The upcoming EU crop for the 2020/2021 season is reported to be under pressure due to a crop disease outbreak. According to a recent report on Bloomberg, growers in the EU have had to contend with the spread of beet yellows virus. Transmitted by aphids, it could cut sugar production by as much as 25% in France and even more in Germany, if conditions do not improve. Farmers in the EU have found it difficult to fight off this disease due to the European Union ban on using neonicotinoids.  

Fundamentally, the market remains sugar heavy in the 2020/2021 season due to monster crops out of Brazil and India. The lack of fundamental developments has led to a flat market during the first weeks of July 2020. The front month contract, October 2020 has struggled to gain momentum since the start of July 2020. The contract traded to an intra- trading day high of 12.29 US c/lb on 8 July 2020. This level was met with strong lateral resistance with the contract settling at 12.08 US c/lb on the day. The October 2020 contract has since settled below the 12.00 US c/lb mark. 

With a lack of fundamental support, the market will need to rely on an improved macroeconomic picture to push prices to higher ground.
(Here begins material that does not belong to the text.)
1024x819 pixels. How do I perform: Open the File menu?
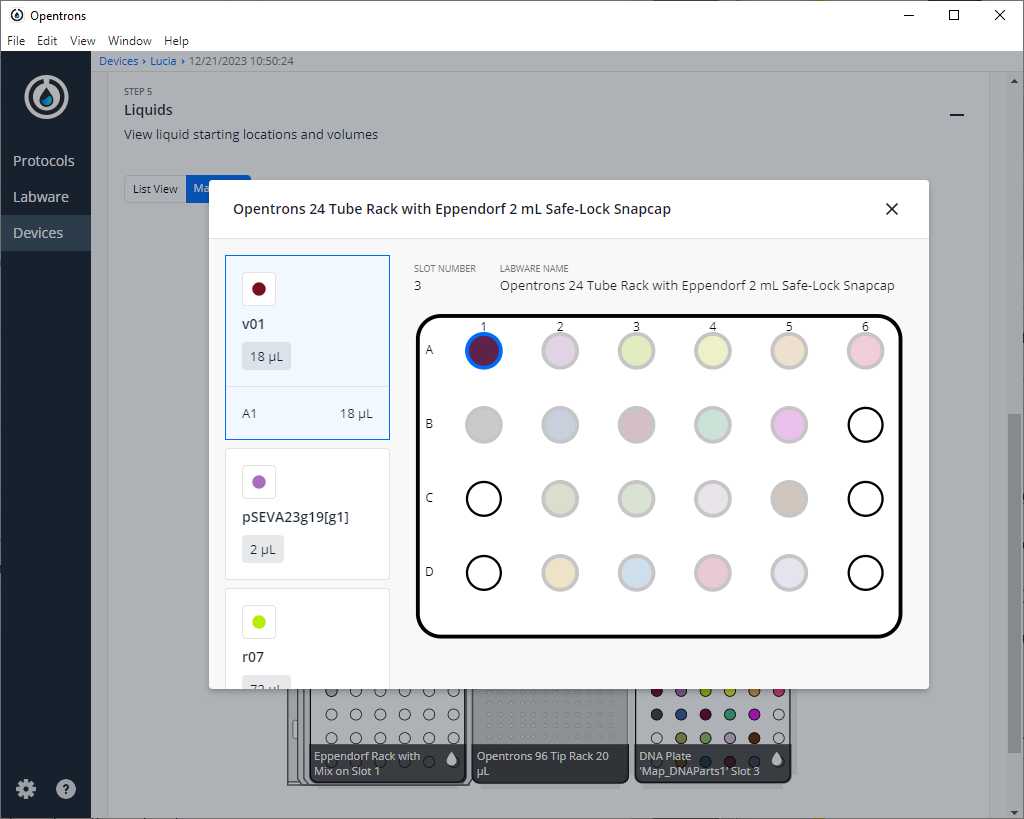pyautogui.click(x=17, y=41)
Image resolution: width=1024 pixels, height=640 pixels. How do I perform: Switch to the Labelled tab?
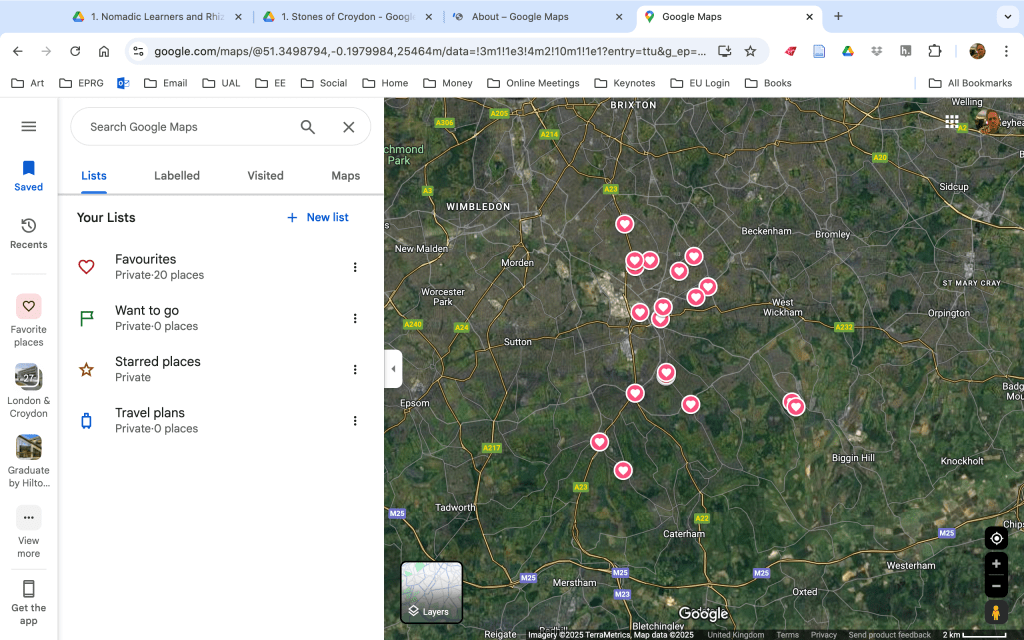click(177, 176)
This begs the question as to what macroeconomic movements would this market need to tick into higher ground?

  • A strong Brent Crude market? This will lead to higher floor sugar by means of improved ethanol parity. The idea of Brazilian producers buying back their sugar positions should ethanol parity improve, has been floated about in the market recently. However, even the strongest of Bulls in the room would agree that this idea seems rather farfetched given the current situation in the energy markets. 
  • Would a strengthening Brazilian Real (BRL) help the price increase? A strong BRL makes prices at lower levels unattractive for the Brazilian producers. A stronger BRL will simply translate to less resistance at lower No 11 prices in the form a Brazilian producer pricing. 
  • A Speculator induced recovery maybe? The market would need the speculators to put on their ‘Risk on Hat’ and buy this sugar market. In order for them to do this, they would require a more constructive macroeconomic picture i.e. stronger emerging market currencies, a strong Brent Crude market and most importantly the end of COVID-19.  
  • In the absence of fundamental support, the market needs a perfect alignment of the stars, in the form of higher energy prices, a strong BRL and most importantly, strong buying activity from the speculators to gain higher ground in the short-term.